The notion that the government should be directing, as opposed to merely supervising, the effort to stop the leak -- BP should be pushed aside; bring in the military -- is absurd. So far as that side of the operations goes, all that matters is who has more technical expertise: the company or the administration? (If your house was burning down, would you want the White House directing the fire crews, or maybe calling in air strikes, as a sign of how seriously Obama takes your problem?)

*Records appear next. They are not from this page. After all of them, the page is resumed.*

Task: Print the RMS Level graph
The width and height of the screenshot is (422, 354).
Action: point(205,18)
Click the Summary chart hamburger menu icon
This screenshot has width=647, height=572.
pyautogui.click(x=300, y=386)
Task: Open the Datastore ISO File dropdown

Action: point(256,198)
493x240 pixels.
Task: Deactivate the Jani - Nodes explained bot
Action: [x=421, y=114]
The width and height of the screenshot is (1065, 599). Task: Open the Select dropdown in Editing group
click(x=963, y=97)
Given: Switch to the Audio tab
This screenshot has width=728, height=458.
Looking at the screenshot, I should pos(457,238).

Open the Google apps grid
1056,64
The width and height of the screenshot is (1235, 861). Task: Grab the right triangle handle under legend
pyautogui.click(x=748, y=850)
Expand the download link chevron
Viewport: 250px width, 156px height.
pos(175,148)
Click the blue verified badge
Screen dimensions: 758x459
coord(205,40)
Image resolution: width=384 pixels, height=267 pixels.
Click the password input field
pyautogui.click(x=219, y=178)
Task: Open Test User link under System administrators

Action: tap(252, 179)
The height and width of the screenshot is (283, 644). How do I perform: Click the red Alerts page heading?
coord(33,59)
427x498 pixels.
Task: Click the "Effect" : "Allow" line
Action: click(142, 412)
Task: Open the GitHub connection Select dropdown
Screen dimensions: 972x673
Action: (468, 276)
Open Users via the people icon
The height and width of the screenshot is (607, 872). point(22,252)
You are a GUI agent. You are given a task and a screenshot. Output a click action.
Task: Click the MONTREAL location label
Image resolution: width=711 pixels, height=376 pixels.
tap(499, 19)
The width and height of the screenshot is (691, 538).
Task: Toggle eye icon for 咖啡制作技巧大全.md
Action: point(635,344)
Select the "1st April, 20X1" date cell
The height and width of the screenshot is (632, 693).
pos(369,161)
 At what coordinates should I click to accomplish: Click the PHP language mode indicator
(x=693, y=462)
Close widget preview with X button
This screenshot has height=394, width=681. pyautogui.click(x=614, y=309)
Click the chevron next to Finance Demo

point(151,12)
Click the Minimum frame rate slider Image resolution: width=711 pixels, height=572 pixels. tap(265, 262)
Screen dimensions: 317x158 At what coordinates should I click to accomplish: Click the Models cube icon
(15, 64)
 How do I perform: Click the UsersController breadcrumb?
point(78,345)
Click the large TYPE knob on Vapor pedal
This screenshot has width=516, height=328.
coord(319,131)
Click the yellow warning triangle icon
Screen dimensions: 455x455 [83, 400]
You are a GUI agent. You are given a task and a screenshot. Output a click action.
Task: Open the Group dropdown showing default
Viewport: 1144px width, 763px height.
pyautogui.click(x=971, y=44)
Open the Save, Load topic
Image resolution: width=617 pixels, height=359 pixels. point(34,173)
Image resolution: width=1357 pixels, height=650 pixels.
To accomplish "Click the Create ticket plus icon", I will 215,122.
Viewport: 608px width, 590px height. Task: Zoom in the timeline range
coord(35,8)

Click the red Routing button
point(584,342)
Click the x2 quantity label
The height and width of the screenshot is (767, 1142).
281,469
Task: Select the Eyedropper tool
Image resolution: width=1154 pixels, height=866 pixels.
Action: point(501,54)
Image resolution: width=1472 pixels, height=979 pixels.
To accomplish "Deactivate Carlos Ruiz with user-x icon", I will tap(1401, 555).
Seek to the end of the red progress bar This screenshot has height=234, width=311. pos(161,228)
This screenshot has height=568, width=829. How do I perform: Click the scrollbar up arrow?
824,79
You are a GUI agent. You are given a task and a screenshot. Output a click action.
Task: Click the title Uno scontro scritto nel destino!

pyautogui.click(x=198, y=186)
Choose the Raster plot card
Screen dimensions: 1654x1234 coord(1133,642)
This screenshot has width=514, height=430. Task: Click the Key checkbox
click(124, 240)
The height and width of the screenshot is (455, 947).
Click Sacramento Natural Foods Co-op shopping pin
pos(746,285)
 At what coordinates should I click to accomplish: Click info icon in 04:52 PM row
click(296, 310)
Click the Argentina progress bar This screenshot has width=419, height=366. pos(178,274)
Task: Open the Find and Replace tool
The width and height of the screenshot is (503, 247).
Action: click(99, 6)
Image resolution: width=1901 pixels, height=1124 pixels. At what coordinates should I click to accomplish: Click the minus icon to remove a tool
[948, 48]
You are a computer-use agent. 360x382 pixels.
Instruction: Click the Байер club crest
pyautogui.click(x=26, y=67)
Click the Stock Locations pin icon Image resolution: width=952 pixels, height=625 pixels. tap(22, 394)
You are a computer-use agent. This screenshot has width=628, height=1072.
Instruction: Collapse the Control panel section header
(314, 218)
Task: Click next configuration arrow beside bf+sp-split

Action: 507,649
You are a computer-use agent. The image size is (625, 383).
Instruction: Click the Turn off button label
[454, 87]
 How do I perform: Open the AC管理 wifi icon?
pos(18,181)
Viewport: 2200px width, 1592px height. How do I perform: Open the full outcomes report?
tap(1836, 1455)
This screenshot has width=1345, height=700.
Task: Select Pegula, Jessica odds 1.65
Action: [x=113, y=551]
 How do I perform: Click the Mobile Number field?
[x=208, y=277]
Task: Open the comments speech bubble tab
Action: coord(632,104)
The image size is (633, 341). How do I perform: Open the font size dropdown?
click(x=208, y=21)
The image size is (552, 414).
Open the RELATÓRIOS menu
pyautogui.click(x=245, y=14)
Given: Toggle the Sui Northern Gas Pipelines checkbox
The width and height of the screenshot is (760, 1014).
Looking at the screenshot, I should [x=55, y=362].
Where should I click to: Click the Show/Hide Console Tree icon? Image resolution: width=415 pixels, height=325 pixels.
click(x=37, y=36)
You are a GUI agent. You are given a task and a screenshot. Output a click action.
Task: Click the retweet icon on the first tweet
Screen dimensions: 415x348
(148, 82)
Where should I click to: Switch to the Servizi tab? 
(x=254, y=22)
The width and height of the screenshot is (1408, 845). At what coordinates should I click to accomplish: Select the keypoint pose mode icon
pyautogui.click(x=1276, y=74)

There are complaints about the scale of federal resources committed to coastline defenses and clean-up, but I don't see evidence, yet, that the White House has chosen to do less than the feasible maximum. As for Rove's legalisms, they are preposterous and count for nothing. The country blamed Bush for the appalling mismanagement of the Katrina aftermath, and was right to. I see no signs of a remotely similar shambles in the way the leak has been dealt with. Worse, in the crucial first few days after the hurricane, Bush seemed blithely unconcerned, and those images were juxtaposed against the awful and immediately apparent human consequences. Obama has not made that error. If he is unlucky, or if he slips up in an uncharacteristic way, this may not protect him. Still, I would be surprised if the political harm could be even half as bad as Bush's self-inflicted injuries.
What Obama said today was correct. He admitted he was wrong to suppose that oil companies were ready to deal with accidents of this type. He was hardly alone in making that assumption. Ensuring that they are ready next time is the challenge for regulatory reform. But fixing those rules won't help in managing the present emergency. The spill has happened, and there is only so much the government can do. I'd expect the public to understand that. ...Clive Crook
Crook forgets that for slightly less than half of our nation the motto is, "My mind is made up. Don't confuse me with facts!"